**Task details:** In the passage on cultural burning, swap "medicine people" for "healers" and write out everything from "The practice is" down to "possible, he said." with that change.
BEGIN Provided passage
The practice is central to tribal culture, said Coats, who recalled how when he was a child, basket makers would gather basket making materials, hunters would gather hunting tools and medicine people would gather medicine. Burning was performed to help all of those tradespeople collect the best supplies possible, he said.
“We didn't call it cultural burning,” he said. “We just called it taking care of the land.”
Community members would burn around deer grass to allow for new growth and help other native plants thrive. They would burn litter off the ground of oak groves so young trees could sprout up. They would set fires to keep areas around living quarters clear of debris and to improve hunting conditions.
These burns once occurred in and around hundreds of Southern Sierra Miwuk villages that dotted the Yosemite Valley and other areas of Mariposa County.
END Provided passage
BEGIN Given information
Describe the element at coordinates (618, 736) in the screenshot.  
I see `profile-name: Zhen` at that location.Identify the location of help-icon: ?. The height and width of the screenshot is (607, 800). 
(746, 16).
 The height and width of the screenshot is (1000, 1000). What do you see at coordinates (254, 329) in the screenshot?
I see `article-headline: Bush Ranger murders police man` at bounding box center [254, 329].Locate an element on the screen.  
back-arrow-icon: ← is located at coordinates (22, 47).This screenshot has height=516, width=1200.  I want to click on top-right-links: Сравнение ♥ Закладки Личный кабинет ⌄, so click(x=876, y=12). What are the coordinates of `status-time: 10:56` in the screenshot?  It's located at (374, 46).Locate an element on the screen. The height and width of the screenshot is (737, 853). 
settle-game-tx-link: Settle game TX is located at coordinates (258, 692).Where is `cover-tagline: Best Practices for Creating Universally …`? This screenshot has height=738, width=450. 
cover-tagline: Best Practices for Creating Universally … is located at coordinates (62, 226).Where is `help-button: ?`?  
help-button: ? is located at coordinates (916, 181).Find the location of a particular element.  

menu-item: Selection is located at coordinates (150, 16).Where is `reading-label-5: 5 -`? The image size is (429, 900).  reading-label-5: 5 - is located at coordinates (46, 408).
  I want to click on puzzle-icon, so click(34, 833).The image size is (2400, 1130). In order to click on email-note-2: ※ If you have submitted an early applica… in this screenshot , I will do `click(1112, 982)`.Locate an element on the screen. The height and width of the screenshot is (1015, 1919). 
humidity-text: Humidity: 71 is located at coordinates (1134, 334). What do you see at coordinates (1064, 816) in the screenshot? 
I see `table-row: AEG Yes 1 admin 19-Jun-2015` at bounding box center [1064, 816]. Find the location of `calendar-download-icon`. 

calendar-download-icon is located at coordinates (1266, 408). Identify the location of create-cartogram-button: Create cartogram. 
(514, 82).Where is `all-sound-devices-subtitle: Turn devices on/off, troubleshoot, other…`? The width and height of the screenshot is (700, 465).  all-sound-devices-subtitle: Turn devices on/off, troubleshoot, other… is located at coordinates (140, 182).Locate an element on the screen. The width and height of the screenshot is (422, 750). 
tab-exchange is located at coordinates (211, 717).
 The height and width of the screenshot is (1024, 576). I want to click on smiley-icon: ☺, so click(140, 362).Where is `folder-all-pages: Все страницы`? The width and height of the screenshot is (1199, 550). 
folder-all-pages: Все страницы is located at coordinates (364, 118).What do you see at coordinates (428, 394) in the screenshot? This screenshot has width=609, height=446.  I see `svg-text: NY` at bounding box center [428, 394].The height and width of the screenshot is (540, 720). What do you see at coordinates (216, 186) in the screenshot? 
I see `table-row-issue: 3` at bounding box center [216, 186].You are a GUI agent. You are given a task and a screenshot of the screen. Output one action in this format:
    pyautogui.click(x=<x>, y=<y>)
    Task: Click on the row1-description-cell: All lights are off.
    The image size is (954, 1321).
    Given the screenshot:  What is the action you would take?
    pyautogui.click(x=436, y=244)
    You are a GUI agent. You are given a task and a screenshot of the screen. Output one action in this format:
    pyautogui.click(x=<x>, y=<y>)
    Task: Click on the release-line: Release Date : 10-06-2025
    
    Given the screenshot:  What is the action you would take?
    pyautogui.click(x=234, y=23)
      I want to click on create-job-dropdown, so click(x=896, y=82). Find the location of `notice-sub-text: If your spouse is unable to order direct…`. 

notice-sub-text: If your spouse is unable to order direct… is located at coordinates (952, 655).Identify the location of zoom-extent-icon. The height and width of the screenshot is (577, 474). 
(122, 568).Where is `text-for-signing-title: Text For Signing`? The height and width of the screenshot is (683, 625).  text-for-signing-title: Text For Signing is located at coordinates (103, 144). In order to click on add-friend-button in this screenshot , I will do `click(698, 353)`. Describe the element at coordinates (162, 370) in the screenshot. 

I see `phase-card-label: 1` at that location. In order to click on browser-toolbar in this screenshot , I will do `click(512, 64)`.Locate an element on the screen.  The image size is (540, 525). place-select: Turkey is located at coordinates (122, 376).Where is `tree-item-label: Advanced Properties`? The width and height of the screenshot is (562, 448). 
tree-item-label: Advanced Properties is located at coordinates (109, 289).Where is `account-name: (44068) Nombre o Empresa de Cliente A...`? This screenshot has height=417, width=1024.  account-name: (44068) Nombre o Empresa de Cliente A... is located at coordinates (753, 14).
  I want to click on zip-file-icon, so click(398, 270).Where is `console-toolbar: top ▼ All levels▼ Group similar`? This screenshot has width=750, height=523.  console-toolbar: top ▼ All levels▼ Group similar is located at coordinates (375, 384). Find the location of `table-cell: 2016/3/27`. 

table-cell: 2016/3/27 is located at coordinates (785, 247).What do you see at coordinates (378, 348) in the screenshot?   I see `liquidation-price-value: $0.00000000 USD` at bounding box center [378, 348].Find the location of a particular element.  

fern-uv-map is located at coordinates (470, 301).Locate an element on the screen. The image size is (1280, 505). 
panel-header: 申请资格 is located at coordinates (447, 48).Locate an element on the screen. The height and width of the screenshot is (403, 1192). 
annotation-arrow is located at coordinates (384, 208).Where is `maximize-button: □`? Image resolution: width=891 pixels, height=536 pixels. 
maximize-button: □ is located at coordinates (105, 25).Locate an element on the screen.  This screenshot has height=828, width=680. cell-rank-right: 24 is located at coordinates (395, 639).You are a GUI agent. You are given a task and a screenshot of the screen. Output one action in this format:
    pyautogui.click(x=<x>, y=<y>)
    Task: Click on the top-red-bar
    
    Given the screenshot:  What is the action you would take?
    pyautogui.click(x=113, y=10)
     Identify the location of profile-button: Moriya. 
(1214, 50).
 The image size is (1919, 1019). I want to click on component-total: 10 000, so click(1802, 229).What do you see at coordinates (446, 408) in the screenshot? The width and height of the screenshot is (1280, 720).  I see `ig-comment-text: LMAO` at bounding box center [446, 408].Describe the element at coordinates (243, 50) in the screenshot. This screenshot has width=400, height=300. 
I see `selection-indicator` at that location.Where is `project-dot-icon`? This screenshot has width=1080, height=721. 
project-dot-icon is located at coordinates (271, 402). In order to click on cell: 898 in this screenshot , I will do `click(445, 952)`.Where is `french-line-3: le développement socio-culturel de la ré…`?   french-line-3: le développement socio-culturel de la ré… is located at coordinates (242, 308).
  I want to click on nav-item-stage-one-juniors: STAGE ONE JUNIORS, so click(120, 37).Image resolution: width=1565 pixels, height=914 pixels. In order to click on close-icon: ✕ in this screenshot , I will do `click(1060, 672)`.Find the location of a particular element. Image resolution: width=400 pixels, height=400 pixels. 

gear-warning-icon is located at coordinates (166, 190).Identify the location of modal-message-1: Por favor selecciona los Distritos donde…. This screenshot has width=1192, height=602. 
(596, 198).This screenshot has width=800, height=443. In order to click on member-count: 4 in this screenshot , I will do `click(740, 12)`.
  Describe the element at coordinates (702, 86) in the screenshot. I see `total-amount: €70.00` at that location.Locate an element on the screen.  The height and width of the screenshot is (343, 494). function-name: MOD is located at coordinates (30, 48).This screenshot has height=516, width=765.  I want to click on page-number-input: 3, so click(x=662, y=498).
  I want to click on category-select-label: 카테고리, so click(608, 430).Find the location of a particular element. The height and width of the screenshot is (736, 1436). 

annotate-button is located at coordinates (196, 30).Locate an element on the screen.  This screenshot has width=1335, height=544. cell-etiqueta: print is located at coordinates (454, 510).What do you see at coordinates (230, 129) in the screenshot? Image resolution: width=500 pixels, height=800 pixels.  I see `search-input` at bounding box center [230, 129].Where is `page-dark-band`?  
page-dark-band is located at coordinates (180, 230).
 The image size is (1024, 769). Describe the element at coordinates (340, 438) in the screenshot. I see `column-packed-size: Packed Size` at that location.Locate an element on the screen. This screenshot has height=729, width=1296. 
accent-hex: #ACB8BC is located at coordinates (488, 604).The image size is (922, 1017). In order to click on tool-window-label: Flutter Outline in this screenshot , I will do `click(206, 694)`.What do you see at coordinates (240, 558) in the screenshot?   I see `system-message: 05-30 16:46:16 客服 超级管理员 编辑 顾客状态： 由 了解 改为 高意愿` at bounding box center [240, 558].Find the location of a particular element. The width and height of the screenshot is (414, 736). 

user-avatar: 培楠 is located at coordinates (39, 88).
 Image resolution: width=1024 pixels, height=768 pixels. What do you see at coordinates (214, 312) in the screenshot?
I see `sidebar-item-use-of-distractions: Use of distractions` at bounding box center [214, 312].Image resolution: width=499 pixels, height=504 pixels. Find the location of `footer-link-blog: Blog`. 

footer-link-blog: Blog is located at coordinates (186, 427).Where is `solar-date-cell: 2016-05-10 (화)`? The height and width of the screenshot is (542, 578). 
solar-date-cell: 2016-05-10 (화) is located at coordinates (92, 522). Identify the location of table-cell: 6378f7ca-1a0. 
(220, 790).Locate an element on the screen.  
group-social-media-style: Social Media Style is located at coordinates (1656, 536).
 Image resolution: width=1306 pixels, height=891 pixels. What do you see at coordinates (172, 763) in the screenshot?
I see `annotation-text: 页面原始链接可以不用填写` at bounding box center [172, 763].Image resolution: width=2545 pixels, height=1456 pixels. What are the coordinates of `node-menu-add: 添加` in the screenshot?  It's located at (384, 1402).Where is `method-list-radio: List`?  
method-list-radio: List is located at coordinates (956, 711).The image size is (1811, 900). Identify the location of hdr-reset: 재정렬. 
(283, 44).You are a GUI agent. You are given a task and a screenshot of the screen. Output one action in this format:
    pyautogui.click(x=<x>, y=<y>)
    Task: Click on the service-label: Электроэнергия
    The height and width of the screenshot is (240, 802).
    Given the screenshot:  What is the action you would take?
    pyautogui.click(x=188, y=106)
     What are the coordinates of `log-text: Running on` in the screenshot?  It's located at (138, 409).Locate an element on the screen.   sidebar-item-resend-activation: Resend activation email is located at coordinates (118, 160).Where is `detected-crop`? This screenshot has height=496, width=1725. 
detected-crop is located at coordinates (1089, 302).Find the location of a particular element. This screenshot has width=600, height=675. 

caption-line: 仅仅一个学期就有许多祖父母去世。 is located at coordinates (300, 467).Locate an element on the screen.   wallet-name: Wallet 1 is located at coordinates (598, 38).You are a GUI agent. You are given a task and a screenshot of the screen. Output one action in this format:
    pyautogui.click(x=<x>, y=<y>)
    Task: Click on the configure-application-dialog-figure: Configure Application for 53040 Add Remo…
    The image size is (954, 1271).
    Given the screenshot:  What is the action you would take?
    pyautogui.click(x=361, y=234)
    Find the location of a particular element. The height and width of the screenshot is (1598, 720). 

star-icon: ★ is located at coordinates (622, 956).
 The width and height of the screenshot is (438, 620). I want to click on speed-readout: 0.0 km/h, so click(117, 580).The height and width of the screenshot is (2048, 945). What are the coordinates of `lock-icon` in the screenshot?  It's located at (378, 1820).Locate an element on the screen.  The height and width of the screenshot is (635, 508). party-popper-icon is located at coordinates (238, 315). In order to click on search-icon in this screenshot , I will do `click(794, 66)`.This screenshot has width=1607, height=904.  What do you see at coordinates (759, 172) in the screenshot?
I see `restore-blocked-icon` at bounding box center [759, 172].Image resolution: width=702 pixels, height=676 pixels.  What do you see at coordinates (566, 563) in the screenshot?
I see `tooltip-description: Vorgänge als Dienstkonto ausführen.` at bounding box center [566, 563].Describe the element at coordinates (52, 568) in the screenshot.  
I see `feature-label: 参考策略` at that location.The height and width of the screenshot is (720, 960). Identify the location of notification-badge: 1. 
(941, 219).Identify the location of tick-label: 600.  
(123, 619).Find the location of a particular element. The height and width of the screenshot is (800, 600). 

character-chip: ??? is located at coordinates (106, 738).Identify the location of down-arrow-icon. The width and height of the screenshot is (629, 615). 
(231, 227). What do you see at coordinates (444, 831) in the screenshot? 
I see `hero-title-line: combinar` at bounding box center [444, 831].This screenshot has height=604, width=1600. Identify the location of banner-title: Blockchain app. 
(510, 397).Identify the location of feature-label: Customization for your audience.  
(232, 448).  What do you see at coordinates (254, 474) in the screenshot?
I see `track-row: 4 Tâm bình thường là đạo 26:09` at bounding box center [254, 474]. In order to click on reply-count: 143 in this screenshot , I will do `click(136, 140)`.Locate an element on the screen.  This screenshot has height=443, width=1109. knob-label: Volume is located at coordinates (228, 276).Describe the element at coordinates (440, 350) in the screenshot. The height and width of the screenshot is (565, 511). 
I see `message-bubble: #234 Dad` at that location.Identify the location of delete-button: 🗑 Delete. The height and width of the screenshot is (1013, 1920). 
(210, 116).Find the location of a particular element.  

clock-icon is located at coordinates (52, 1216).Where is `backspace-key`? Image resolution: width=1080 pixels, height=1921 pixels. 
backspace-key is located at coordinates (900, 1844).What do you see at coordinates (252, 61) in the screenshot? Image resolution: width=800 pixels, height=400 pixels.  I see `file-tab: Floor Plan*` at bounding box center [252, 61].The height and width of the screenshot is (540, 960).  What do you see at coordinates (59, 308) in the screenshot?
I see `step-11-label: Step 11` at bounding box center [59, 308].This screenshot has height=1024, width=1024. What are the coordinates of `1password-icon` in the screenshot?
END Given information
**Answer section:**
The practice is central to tribal culture, said Coats, who recalled how when he was a child, basket makers would gather basket making materials, hunters would gather hunting tools and healers would gather medicine. Burning was performed to help all of those tradespeople collect the best supplies possible, he said.